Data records
^^^^

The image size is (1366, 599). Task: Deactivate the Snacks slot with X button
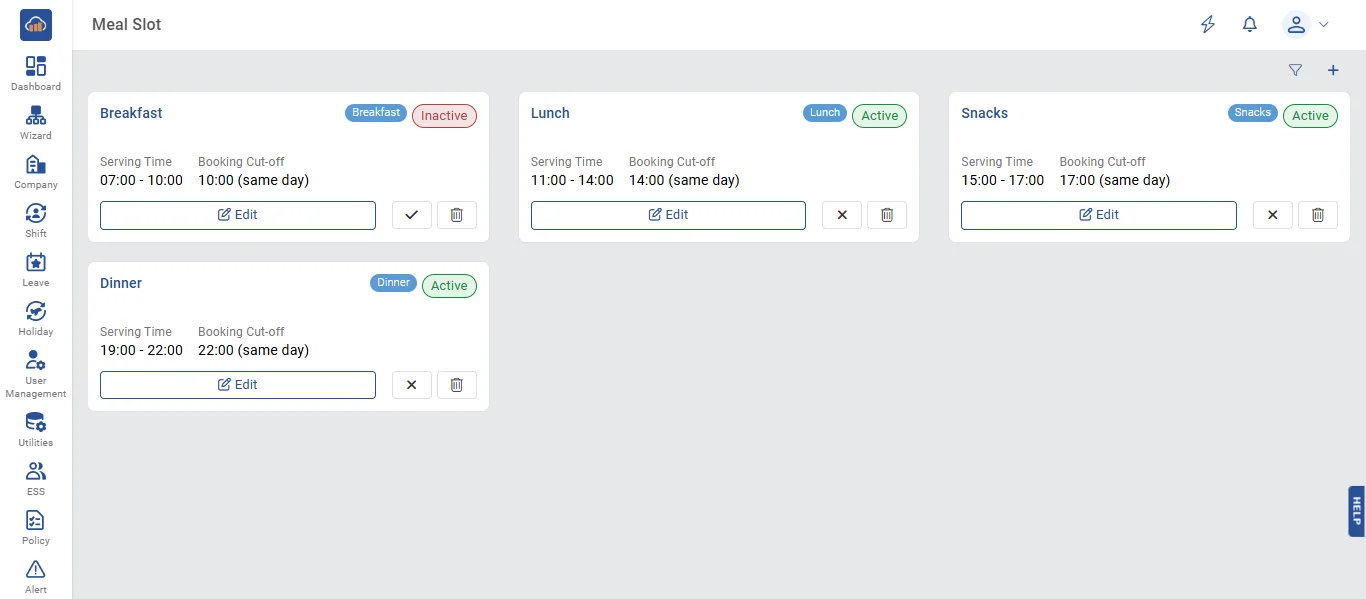tap(1273, 215)
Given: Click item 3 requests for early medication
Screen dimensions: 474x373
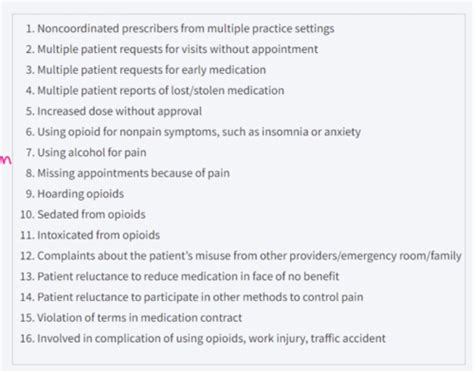Looking at the screenshot, I should click(146, 70).
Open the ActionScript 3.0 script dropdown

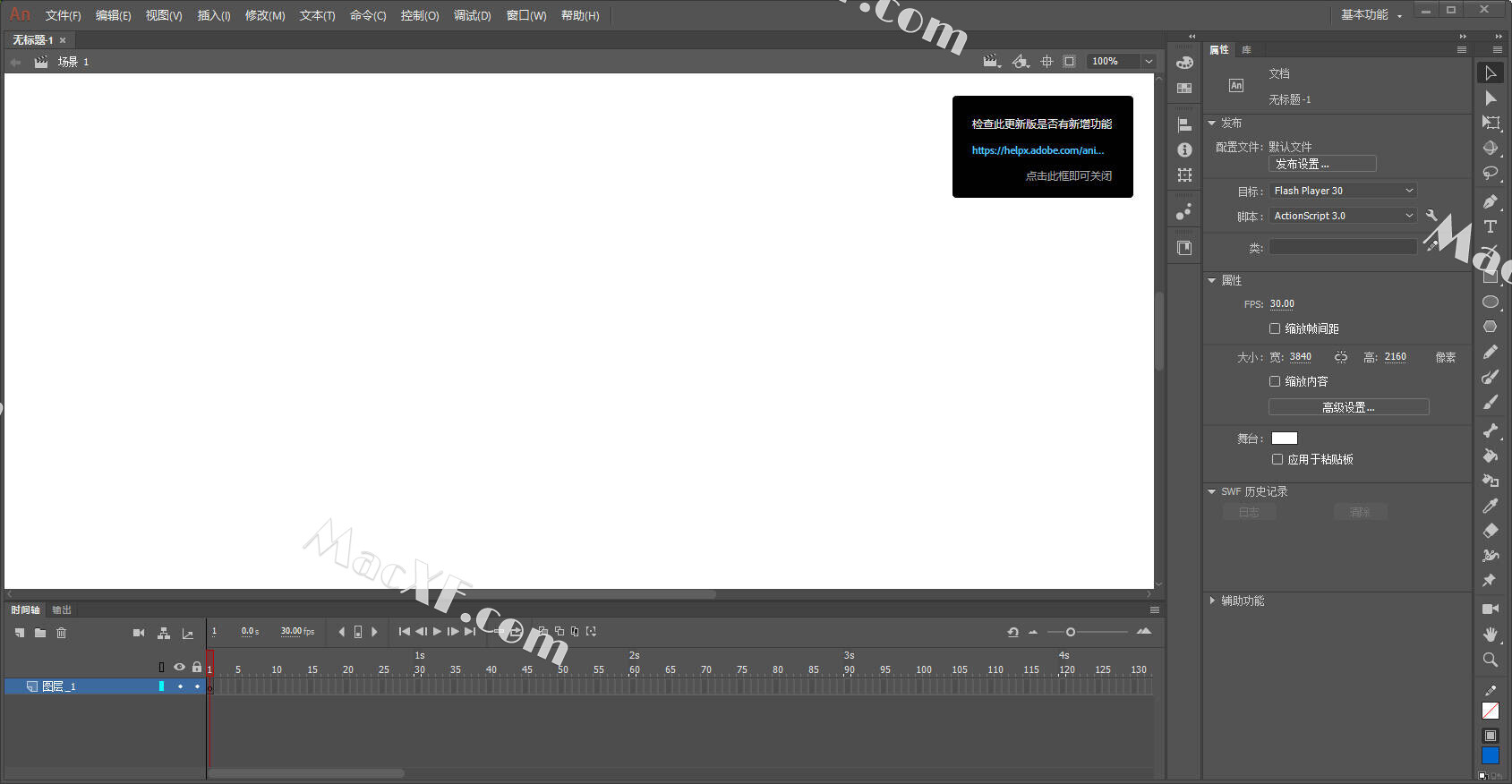click(x=1343, y=216)
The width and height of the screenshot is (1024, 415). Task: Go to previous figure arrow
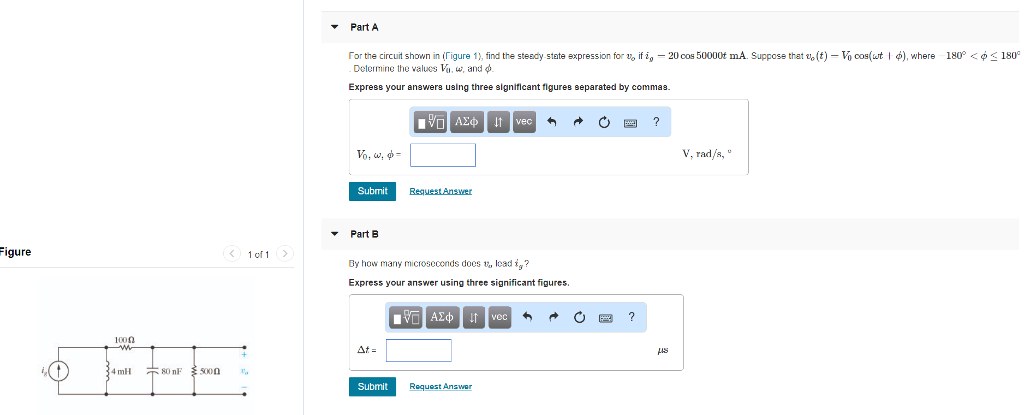232,253
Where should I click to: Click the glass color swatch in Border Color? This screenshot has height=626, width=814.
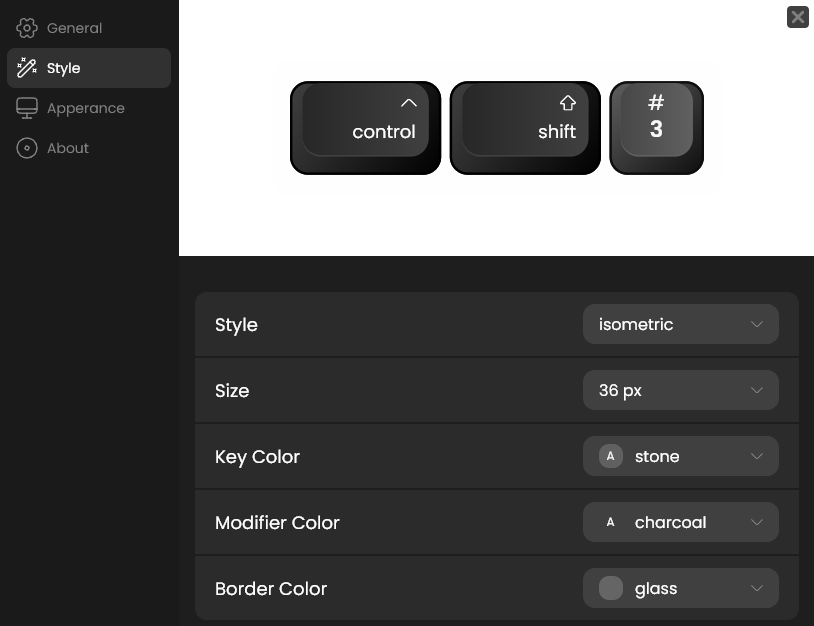pos(610,588)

^^^^

▶ Work instructions
Put the data records above into a Markdown table with the columns "Row" and "Line," numbering each row and skipping blank lines. Leave the pictures out of the table.

▶ Reply
| Row | Line |
|---|---|
| 1 | The image size is (1366, 599). Task: Deactivate the Snacks slot with X button |
| 2 | tap(1273, 215) |
| 3 | Given: Click item 3 requests for early medication |
| 4 | Screen dimensions: 474x373 |
| 5 | Looking at the screenshot, I should click(146, 70). |
| 6 | Open the ActionScript 3.0 script dropdown |
| 7 | click(x=1343, y=216) |
| 8 | The width and height of the screenshot is (1024, 415). Task: Go to previous figure arrow |
| 9 | 232,253 |
| 10 | Where should I click to: Click the glass color swatch in Border Color? This screenshot has height=626, width=814. |
| 11 | pos(610,588) |